RECORDS SHOWN:
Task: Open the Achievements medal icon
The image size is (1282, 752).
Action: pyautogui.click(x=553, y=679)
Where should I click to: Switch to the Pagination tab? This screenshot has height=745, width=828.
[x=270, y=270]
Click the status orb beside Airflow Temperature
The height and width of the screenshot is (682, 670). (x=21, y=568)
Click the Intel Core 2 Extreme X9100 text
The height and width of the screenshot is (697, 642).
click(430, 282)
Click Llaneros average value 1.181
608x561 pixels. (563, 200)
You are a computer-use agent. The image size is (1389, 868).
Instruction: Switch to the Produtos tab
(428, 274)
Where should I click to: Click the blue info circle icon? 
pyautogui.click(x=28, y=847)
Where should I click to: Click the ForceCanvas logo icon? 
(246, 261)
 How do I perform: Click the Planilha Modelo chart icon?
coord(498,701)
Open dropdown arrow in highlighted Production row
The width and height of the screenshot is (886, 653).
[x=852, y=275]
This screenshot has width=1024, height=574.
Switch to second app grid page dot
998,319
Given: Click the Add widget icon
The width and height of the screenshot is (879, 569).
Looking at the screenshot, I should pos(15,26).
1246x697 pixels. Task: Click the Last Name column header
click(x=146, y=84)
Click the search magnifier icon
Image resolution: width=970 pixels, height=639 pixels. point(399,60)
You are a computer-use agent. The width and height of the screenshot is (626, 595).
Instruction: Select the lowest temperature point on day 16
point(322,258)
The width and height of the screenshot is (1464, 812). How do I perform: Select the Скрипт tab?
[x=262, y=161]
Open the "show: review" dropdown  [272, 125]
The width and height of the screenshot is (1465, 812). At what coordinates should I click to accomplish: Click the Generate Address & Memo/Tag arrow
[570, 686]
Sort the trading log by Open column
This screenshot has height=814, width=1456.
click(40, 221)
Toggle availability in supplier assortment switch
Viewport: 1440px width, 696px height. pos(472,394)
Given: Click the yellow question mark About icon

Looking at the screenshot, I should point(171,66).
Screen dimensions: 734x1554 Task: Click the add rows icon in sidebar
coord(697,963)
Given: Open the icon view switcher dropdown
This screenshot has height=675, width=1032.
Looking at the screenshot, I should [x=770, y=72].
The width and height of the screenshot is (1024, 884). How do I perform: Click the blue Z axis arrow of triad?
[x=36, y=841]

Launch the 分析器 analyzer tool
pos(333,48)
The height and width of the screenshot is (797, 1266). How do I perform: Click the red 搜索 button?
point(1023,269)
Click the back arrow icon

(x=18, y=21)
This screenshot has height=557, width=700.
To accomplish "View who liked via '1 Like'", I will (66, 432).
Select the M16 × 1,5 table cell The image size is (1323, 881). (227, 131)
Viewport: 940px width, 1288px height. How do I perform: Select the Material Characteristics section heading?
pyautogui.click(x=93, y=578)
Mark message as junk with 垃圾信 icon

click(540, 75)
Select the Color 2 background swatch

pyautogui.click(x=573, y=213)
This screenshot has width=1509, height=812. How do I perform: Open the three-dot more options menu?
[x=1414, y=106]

WHAT THE TASK ASKS: Copy out precisely those lines which run from the one containing "This screenshot has width=1509, height=812." to the end of the material.

ANSWER BOX:
This screenshot has width=1509, height=812. How do I perform: Open the three-dot more options menu?
[x=1414, y=106]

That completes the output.